→ PROBLEM: The required output is every record, reproduced exactly.

[Stored data]
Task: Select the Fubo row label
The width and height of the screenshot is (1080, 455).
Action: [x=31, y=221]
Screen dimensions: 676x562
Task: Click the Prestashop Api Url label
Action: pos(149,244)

→ SOLUTION TO THIS TASK:
Task: Select the Fubo row label
The width and height of the screenshot is (1080, 455).
Action: [x=31, y=221]
Screen dimensions: 676x562
Task: Click the Prestashop Api Url label
Action: pos(149,244)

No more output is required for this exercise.